Without including any picture, return the complete set of records exactly.

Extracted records
----

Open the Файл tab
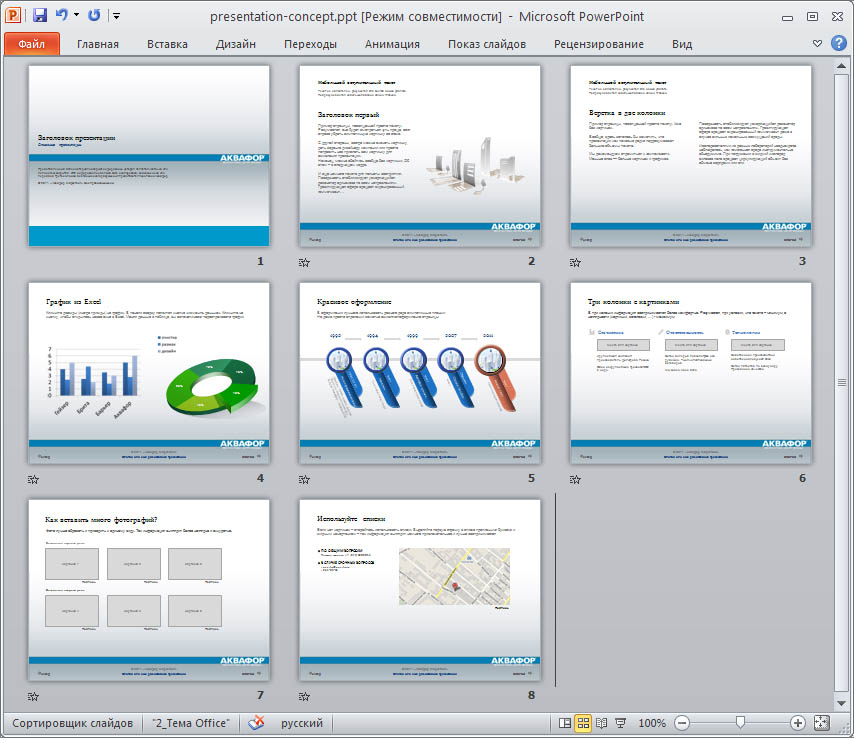854x738 pixels. 31,44
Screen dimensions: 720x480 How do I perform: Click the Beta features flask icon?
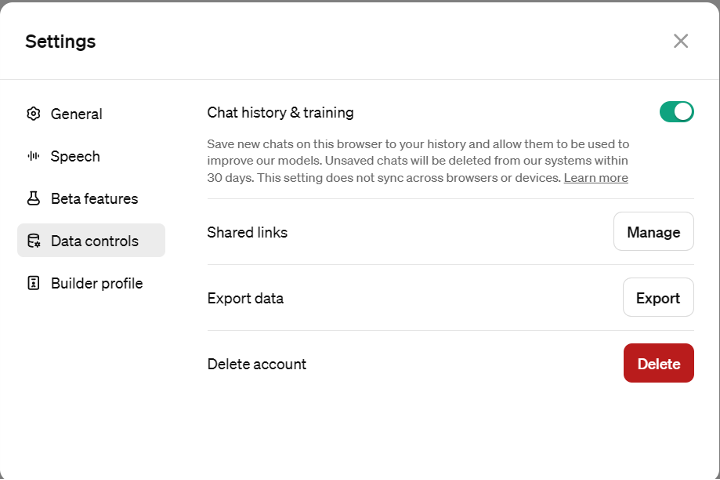(x=33, y=199)
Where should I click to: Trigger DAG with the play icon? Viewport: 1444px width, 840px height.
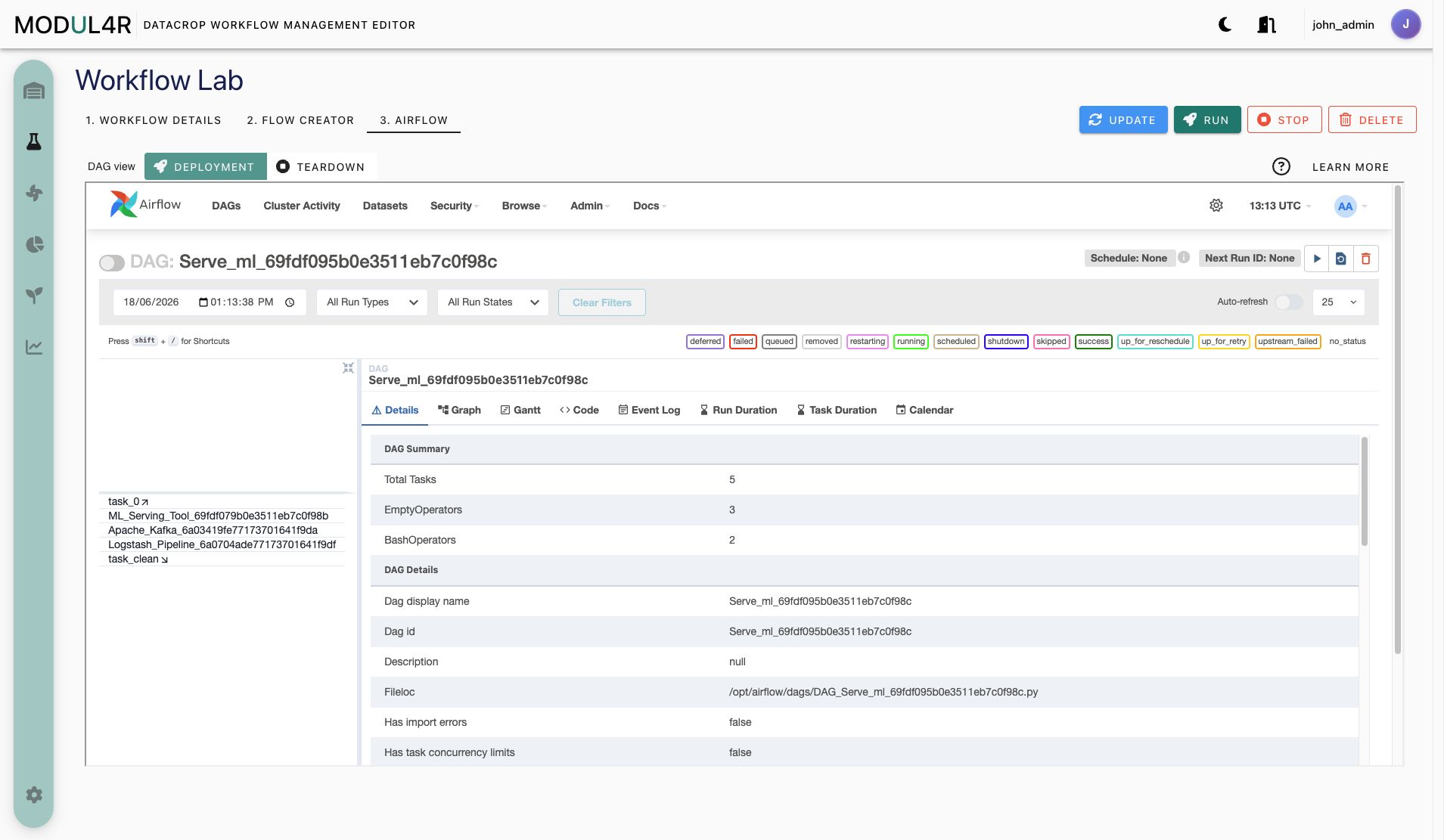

----

Response =
Open the Файл tab
854x738 pixels. 31,44
Screen dimensions: 720x480 How do I perform: Click the Beta features flask icon?
(x=33, y=199)
Where should I click to: Trigger DAG with the play icon? Viewport: 1444px width, 840px height.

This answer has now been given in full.